Histopathology is sometimes required to confirm the diagnosis. Macroscopic lung examination reveals increased weight and consistency. Microscopic examination demonstrates numerous concentrically laminated with onion skin-like microliths within the alveolar spaces, which usually range from 50 to 1000 μm in diameter [4]. The microliths are mainly composed of calcium and phosphorus. In advanced cases, the microliths are deposited in the subpleural space, interlobular septa, and in bronchovascular bundles, where fibrosis and ossification are often observed.

Currently, the only effective therapy is lung transplantation. Another specific treatments such as systemic glucocorticoids, bronchoalveolar lavage, or disodium etidronate have not been proven to effectively prevent the progression of PAM [1]. Long-term oxygen therapy is necessary for the patients with hypoxemia and chronic respiratory failure; this can improve subjective daytime function and oxygenation.
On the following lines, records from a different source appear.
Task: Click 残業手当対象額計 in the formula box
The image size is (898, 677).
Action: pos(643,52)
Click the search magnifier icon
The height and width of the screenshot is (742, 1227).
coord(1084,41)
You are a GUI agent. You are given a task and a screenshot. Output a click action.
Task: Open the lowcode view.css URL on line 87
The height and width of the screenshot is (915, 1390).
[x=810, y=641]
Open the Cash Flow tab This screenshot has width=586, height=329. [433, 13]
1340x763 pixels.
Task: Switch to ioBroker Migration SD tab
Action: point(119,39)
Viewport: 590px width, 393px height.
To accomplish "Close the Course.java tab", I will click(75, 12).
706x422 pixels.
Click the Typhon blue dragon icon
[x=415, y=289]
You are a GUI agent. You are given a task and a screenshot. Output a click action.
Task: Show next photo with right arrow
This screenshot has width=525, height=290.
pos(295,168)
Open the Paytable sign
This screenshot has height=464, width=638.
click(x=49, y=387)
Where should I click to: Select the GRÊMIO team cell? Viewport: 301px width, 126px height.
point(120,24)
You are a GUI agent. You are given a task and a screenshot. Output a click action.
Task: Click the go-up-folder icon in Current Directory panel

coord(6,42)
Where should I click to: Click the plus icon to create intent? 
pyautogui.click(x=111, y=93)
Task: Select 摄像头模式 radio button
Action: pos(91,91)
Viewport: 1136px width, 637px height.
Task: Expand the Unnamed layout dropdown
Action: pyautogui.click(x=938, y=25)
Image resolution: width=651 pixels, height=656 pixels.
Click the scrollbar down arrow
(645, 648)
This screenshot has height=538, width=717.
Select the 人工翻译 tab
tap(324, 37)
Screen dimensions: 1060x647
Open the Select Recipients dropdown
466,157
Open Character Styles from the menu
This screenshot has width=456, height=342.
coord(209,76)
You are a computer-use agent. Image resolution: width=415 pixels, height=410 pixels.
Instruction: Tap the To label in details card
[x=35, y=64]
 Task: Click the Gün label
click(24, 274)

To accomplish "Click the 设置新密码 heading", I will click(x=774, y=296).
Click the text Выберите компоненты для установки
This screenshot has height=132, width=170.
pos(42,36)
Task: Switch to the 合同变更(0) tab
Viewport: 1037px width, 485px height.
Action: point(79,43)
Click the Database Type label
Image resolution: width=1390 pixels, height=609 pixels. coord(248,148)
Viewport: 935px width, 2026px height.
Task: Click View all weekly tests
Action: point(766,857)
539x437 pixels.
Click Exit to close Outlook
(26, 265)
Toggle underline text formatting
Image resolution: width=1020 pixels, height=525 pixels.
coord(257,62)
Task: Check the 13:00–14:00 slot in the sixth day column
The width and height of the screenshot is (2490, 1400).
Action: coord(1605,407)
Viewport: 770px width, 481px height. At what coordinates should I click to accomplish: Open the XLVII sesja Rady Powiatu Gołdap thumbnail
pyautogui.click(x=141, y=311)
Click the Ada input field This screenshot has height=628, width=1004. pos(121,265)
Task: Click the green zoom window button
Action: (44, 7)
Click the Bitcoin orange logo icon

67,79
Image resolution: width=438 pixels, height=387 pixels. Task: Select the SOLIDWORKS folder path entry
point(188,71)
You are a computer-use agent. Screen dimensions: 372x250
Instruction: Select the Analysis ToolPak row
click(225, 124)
In this reported case, the clinical presentation is not typical in that her symptoms developed in her old age and the lung parenchyma was extensively covered by microliths in the entire both lungs. However, the diagnosis of PAM was confirmed by open lung biopsy and characteristic histopathology. She received long-term oxygen therapy and supportive treatment. The lung transplantation was not offered in this case because of advanced age and comorbidities that indicate less optimal survival.